Excerpted data

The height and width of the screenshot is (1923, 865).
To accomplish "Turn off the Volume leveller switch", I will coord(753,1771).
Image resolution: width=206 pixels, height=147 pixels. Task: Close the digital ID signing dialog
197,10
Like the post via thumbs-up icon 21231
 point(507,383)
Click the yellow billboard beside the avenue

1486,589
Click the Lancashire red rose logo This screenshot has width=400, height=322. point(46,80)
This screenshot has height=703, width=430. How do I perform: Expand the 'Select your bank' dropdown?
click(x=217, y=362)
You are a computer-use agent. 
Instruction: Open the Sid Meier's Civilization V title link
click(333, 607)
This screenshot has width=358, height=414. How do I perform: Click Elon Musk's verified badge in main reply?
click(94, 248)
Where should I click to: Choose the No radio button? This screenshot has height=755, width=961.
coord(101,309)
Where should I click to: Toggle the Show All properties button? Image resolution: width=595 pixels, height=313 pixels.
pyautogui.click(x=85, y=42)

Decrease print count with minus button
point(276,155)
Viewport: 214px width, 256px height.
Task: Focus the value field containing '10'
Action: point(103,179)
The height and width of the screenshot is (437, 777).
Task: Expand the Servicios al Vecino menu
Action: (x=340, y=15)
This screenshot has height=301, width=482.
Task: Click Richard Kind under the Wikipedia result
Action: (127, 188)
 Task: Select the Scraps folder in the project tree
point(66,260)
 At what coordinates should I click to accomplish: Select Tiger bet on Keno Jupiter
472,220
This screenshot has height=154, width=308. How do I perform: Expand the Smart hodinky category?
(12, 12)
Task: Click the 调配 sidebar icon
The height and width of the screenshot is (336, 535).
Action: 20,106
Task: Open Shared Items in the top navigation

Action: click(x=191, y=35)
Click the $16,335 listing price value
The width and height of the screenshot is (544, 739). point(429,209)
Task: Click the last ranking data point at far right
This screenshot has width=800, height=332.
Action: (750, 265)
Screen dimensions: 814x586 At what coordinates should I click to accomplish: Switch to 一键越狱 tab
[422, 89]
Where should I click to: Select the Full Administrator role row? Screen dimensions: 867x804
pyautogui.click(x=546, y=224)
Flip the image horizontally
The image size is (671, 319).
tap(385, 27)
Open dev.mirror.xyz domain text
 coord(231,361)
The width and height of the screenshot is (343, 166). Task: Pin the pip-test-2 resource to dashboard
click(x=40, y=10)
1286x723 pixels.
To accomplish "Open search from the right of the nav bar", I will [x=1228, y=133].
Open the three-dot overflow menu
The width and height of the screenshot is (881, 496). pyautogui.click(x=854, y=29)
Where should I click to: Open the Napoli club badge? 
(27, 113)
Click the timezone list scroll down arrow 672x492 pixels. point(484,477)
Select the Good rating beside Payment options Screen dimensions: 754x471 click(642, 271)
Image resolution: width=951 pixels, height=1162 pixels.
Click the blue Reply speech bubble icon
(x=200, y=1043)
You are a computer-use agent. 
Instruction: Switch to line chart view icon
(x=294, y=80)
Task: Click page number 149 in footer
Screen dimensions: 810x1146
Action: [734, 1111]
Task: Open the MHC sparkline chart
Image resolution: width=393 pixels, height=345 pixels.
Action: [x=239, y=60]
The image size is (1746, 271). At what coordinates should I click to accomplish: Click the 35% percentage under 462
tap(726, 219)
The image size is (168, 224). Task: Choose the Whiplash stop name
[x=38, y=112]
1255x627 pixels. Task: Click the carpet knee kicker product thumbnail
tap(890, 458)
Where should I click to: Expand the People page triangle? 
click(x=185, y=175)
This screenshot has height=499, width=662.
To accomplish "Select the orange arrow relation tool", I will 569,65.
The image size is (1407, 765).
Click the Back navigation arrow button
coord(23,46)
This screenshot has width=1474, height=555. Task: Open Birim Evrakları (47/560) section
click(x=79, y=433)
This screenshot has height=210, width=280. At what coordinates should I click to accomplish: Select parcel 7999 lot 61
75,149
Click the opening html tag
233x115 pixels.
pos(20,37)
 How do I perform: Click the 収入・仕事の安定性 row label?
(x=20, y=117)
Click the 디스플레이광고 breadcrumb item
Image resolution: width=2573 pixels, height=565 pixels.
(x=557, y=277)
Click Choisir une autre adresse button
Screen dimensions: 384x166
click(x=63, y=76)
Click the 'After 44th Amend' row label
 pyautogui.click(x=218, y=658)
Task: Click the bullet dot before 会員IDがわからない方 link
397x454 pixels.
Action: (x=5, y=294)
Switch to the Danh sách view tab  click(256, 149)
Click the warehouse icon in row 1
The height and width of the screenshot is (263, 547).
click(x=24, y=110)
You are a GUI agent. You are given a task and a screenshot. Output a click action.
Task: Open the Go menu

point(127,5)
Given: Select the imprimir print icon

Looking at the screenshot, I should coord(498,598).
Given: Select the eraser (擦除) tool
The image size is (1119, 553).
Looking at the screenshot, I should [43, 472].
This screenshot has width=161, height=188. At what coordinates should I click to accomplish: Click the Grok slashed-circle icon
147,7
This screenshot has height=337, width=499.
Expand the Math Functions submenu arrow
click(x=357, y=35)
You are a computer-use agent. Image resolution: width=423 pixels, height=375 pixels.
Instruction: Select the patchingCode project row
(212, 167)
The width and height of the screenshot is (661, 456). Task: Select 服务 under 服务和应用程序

Work instruction
Could you report all lines of the listing that hold "agent"?

Task solution
You are a computer-use agent. 
You are a computer-use agent. 
You are a GUI agent. You are given a task and a screenshot. Output a click action.
You are a computer-use agent. Image resolution: width=423 pixels, height=375 pixels.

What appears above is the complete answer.